A rare example of Norfolk silver – a trefid spoon made in the city during the reign of Charles II – comes to auction in London next month. At the sale of Silver and Objects of Vertu at Chiswick Auctions in London on October 19 the spoon, with its distinctive three-point terminal initialled and dated 1676, is expected to bring £3,000-5,000.
For many years the largest city outside London, Norwich had its own silver assay office during three periods from 1565-1701. The city was much admired for the quality of its output – some of it on a par with that produced in London– but by the 18th century production had slowed and silverware made in the city was sent for marking elsewhere. As so much was melted down in the Georgian era, relatively little has survived.

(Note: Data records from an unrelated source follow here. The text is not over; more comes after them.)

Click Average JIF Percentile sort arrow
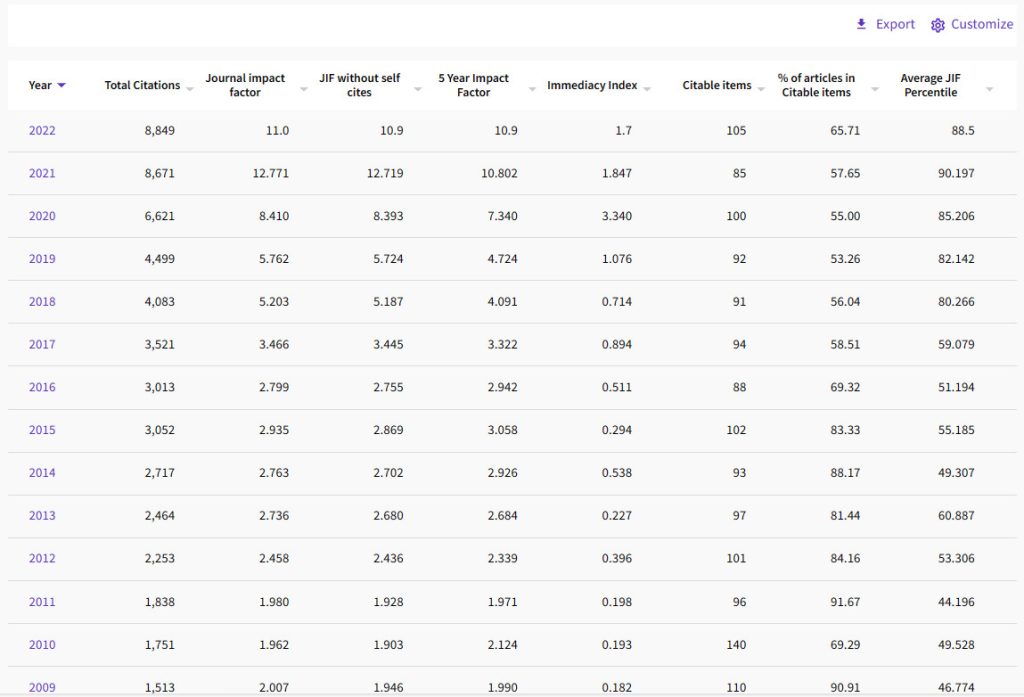 point(989,88)
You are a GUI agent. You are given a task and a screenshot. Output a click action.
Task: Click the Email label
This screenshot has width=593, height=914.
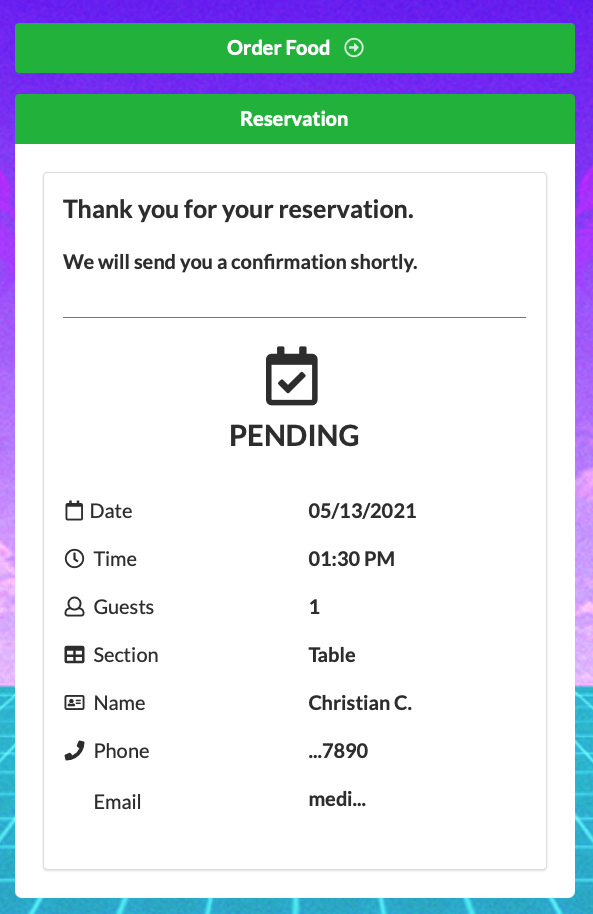click(117, 802)
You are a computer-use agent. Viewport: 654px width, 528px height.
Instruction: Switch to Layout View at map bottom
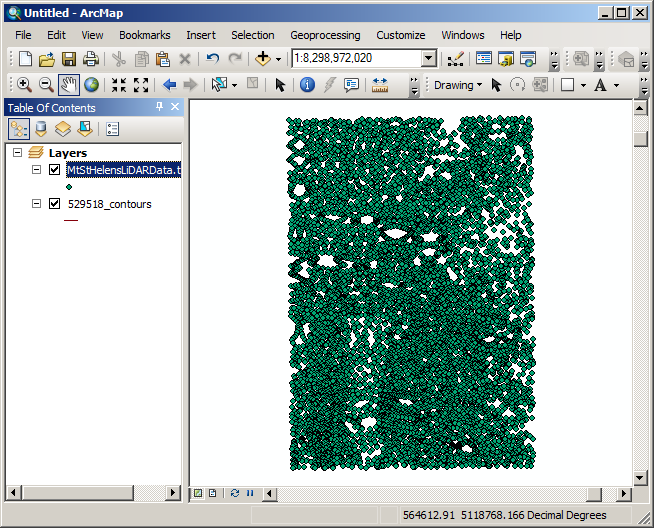pyautogui.click(x=212, y=493)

This trefid spoon has the Norwich town mark (a castle upon lion) and the makers mark for Arthur Haslewood II, a member of the Haslewood family of silversmiths that prospered for three generations from around 1625-1740. Arthur Haselwood II was the husband of Elizabeth Haselwood (1644-1715), who is today celebrated as the only woman silversmith known to have worked in the city. She proved successful in a male-dominated trade, taking over the workshop upon Arthur’s death in 1684 and continuing to trade under her own name well into the 18th century. She and her husband are buried in the same tomb in St Andrew’s Church, Norwich.

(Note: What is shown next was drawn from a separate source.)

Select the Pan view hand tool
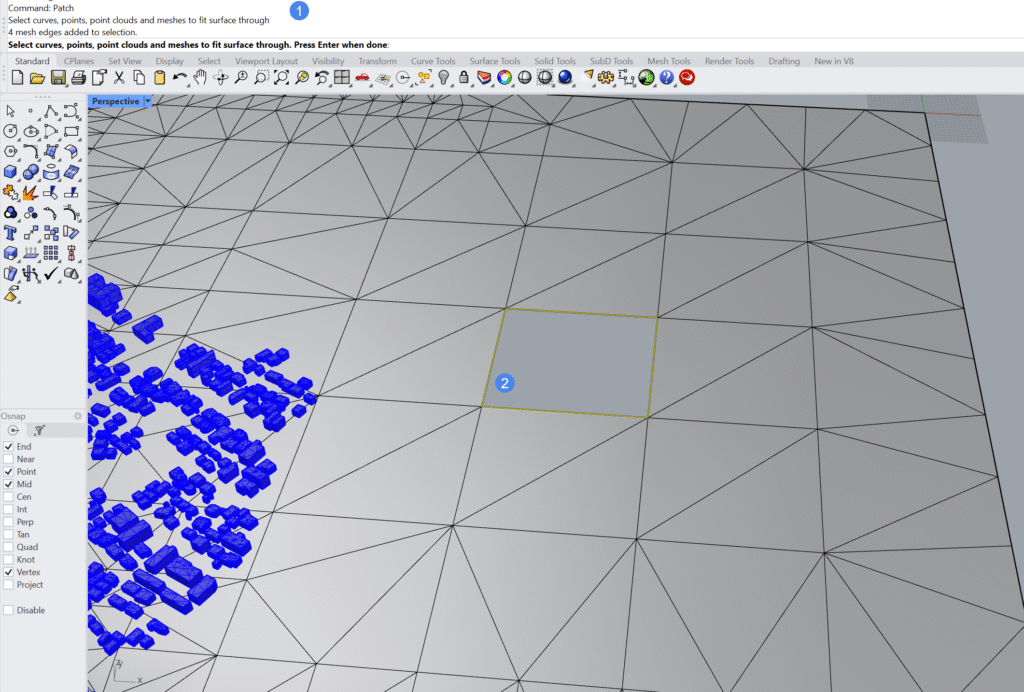This screenshot has height=692, width=1024. (x=200, y=77)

Chiswick Auctions has identified and sold several pieces of East Anglian silver in recent years. In June 2021, an Elizabethan paten (the cover to a communion cup), probably made in the Waveney Valley, c.1560-80, sold for £1,625, while in October 2020 a previously unrecorded Charles II beaker made in Great Yarmouth by Thomas Hutchinson took £7000.

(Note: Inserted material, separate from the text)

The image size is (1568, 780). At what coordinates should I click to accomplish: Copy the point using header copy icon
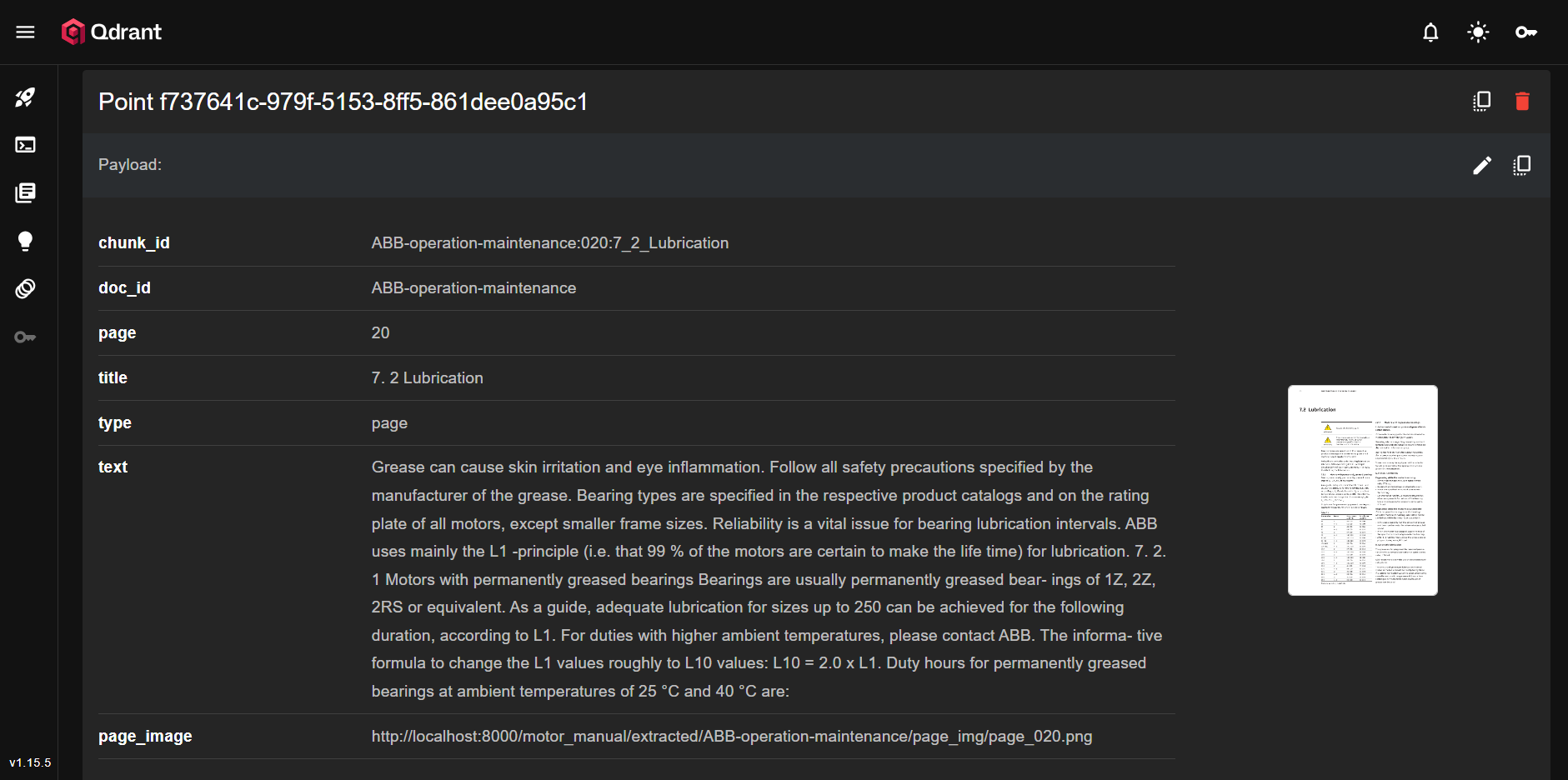pyautogui.click(x=1481, y=102)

John Rogers, head of Head of Silver & Objects of Vertu expressed his delight at being able to offer another piece – and hinted at discoveries still yet to be found. “It is always a joy to be able to offer East Anglian silver, which is now vanishingly rare. A Norwich trefid spoon is a wonderful, fresh to the market find. I still have yet to find a piece of silver marked for King’s Lynn so the journey continues.”